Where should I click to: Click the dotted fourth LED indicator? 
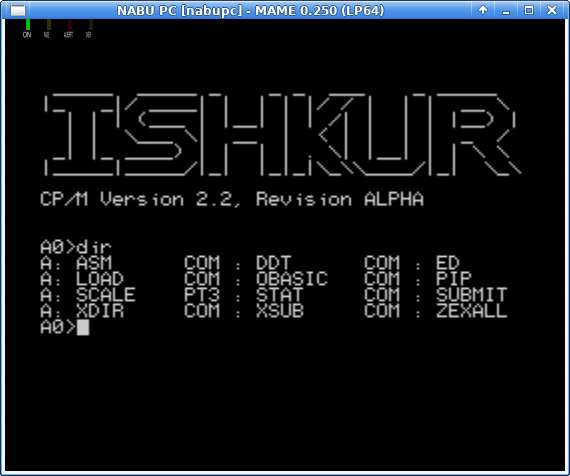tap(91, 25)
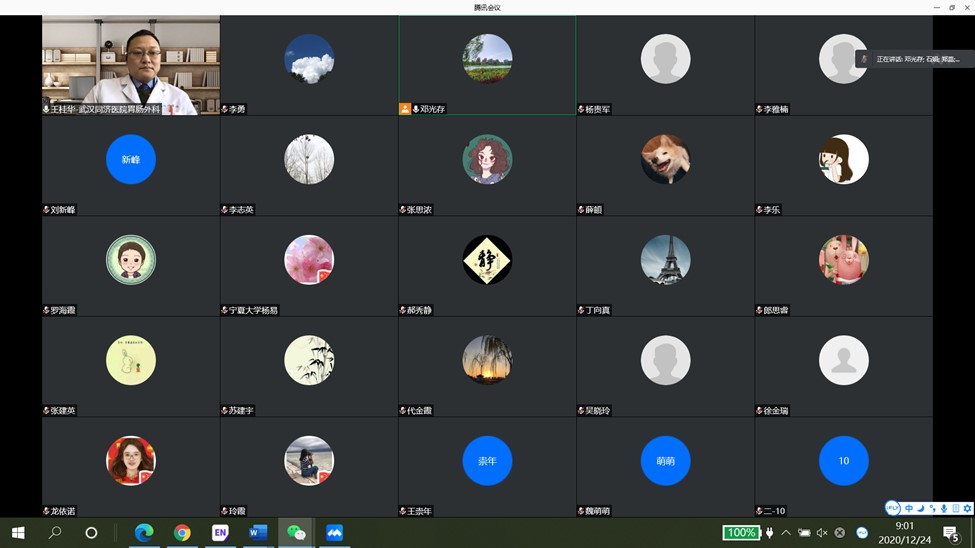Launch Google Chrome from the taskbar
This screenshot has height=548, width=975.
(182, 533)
───
## Assigned task
Take the listing and print it again exactly, but without any pictures.

## Task result
Where should I click to: Click the dotted fourth LED indicator? 
tap(91, 25)
Launch Google Chrome from the taskbar
This screenshot has height=548, width=975.
(182, 533)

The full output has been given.